Thursday, December 28, 2006

Resolute

Adj. Firmly resolved or determined; set in purpose or opinion.

Last year about this time I posted this which contained all my New Year’s resolutions and hopes for 2006. Heh. Well, for those who have been reading along these past 12 months (or who know me in real life) know that 2006 has been a LONG and HARD year for me. But I’ve survived. I’ve survived and I’m even cautiously optimistic about 2007. Truly.

I was even pleasantly surprised to see that I didn’t totally blow it on all of my resolutions for 2006. Since y’all know… I do love me a good list! So what are the results? SO glad you asked!

~ I did lose the last 12 pounds and made it to my goal weight. Yay me! I’ve even managed to make it through the holiday season and only gain about two pounds. Not too shabby… I’d like to see some more toning but considering I haven’t set foot in my gym more than sporadically in the last couple months… Eh. I’ll take it!

~ I didn’t enter any 10k or half marathons. For two reasons. Two of my close girlfriends got engaged this year, one of whom I was the maid of honor for. That’s a lot of work people. Also, there was the whole mosquito / staph / bacterial infection issue… It’s hard to train with a hole in your foot y’all. I’m just saying.

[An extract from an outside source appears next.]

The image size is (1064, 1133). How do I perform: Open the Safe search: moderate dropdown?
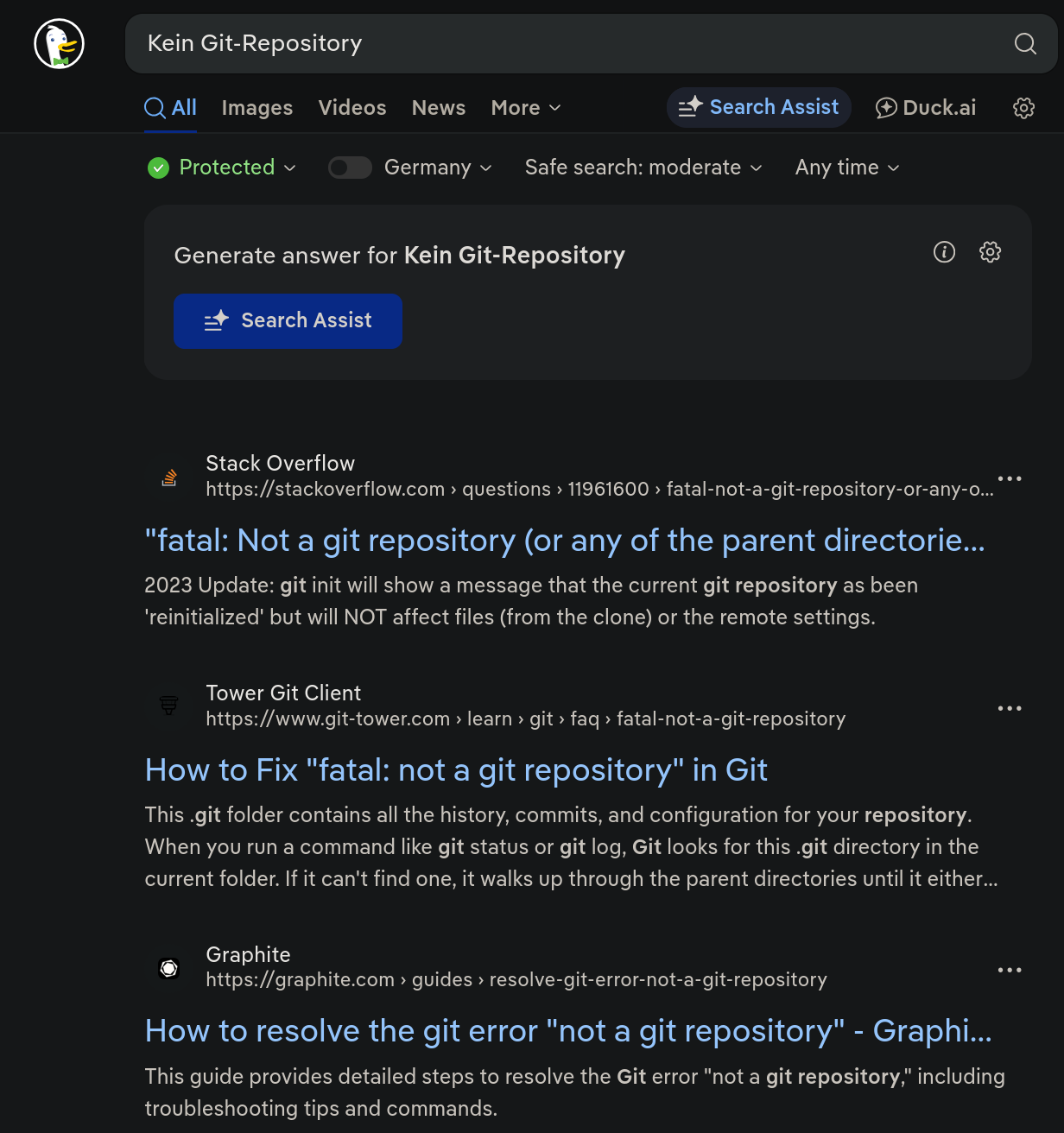coord(643,168)
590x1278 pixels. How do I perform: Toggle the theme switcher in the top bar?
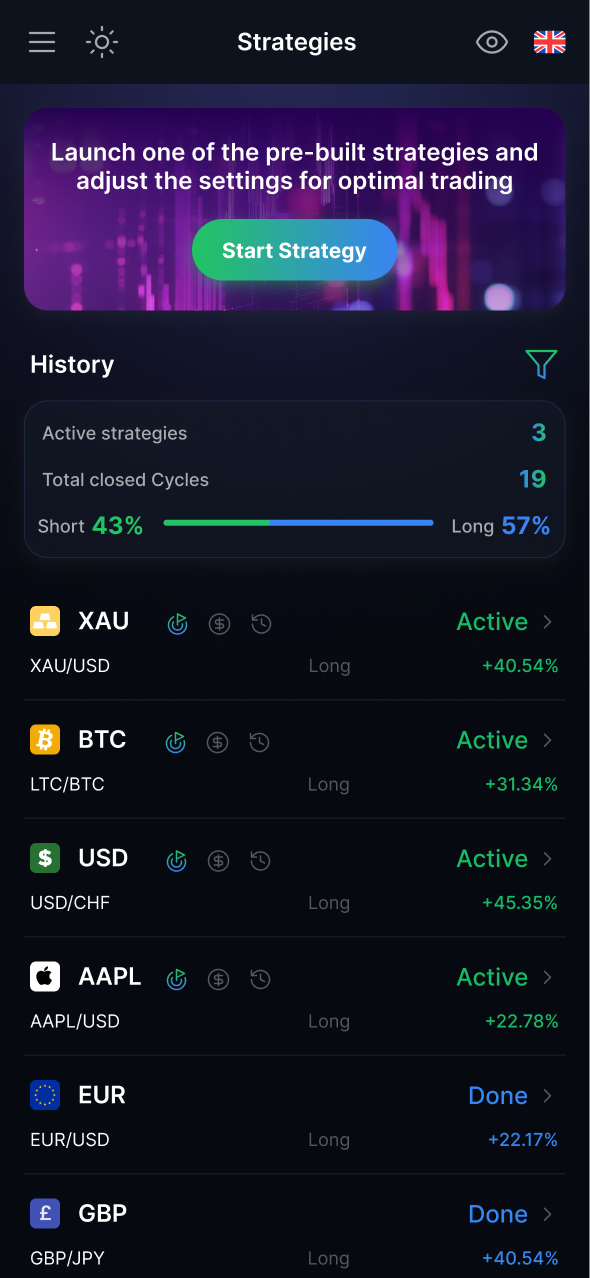point(102,42)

~ Reasonable eating plan was successful. I attribute that as the reason why I am not the size of a house given my lack of exercise (see above).

~ I did not ever manage to enroll at SJSU (hate you SJSU!!) but I am currently enrolled at the University of Phoenix online and am working on completing my degree. Not in history (maybe not so useful after all) but in Business (boring) and Hospitality Management (yay!).

~ Debt. Ha! (See weddings/running above.)

~ Consumption of alcohol. Ha Ha! (See weddings/running/debt above.)

~ I’m still working on the Positive and Enthusiastic part… I have good days and… “other” days. What can I say?

~ I’ve come to terms with my insomnia. I call it Louise and we get together regularly. I miss her if she doesn’t show up regularly. It’s a love / hate relationship but I can’t giver her up. What can I say… Maybe I like the relationships that are bad for me?

~ I resisted the urge to cut off all my hair… Until after Angie’s wedding. Ooops! Well whatever. It’s just hair right?

~ As for all those others… Well I’m sure I could have done a better job of showing my friends how much they mean to me. I could have spent more time with my mother. I could have called more, written more, been less self-absorbed. Like I said, this was a tough year. For that… I am sorry. But my wonderful, selfless, truly amazing friends and family were by my side through it all. I am truly lucky.

~ Did I try anything new this year? Was I risky? Did I do anything exciting and out of my comfort zone? Hmmm… I went back to school. That counts right? And… You know what? I was honest about my feelings with someone for the first time ever. It didn’t get me the results I thought it would… But it was scary and I did it and I suppose I can’t really regret it (even though deep down a piece of me does). So there you have it – I did two new and exciting and also, scary and terrifying things in 2006.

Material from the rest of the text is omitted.